═══ SUPPLIED INFORMATION ═══

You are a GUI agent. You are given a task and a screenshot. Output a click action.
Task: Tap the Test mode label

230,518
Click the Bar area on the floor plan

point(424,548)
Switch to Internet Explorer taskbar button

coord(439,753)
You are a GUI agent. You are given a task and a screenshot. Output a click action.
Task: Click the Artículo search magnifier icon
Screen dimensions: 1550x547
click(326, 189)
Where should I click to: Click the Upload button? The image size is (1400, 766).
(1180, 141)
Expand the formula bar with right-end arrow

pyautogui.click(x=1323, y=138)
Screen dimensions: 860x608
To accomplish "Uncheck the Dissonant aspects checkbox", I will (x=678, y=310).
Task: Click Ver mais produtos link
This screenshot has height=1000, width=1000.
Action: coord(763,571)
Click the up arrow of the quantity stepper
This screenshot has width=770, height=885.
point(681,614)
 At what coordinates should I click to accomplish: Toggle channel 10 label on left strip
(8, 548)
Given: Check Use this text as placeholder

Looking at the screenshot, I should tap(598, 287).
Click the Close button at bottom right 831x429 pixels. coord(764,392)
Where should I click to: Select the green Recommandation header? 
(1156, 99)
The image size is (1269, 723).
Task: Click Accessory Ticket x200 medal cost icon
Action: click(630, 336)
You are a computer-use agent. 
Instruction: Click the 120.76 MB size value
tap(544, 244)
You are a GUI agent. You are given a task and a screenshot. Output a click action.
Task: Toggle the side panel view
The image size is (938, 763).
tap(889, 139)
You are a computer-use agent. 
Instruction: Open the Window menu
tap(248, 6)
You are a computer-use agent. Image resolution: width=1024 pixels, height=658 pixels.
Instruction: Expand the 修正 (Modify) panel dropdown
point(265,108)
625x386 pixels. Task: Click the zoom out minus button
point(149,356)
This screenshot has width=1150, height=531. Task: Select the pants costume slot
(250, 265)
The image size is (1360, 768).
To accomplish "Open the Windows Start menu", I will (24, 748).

═══

THE TASK:
Nothing in the records may change; output all of them exactly.

WRITTEN RESPONSE:
You are a GUI agent. You are given a task and a screenshot. Output a click action.
Task: Tap the Test mode label

230,518
Click the Bar area on the floor plan

point(424,548)
Switch to Internet Explorer taskbar button

coord(439,753)
You are a GUI agent. You are given a task and a screenshot. Output a click action.
Task: Click the Artículo search magnifier icon
Screen dimensions: 1550x547
click(326, 189)
Where should I click to: Click the Upload button? The image size is (1400, 766).
(1180, 141)
Expand the formula bar with right-end arrow

pyautogui.click(x=1323, y=138)
Screen dimensions: 860x608
To accomplish "Uncheck the Dissonant aspects checkbox", I will (x=678, y=310).
Task: Click Ver mais produtos link
This screenshot has height=1000, width=1000.
Action: coord(763,571)
Click the up arrow of the quantity stepper
This screenshot has width=770, height=885.
point(681,614)
 At what coordinates should I click to accomplish: Toggle channel 10 label on left strip
(8, 548)
Given: Check Use this text as placeholder

Looking at the screenshot, I should tap(598, 287).
Click the Close button at bottom right 831x429 pixels. coord(764,392)
Where should I click to: Select the green Recommandation header? 
(1156, 99)
The image size is (1269, 723).
Task: Click Accessory Ticket x200 medal cost icon
Action: click(630, 336)
You are a computer-use agent. 
Instruction: Click the 120.76 MB size value
tap(544, 244)
You are a GUI agent. You are given a task and a screenshot. Output a click action.
Task: Toggle the side panel view
The image size is (938, 763).
tap(889, 139)
You are a computer-use agent. 
Instruction: Open the Window menu
tap(248, 6)
You are a computer-use agent. Image resolution: width=1024 pixels, height=658 pixels.
Instruction: Expand the 修正 (Modify) panel dropdown
point(265,108)
625x386 pixels. Task: Click the zoom out minus button
point(149,356)
This screenshot has width=1150, height=531. Task: Select the pants costume slot
(250, 265)
The image size is (1360, 768).
To accomplish "Open the Windows Start menu", I will (24, 748).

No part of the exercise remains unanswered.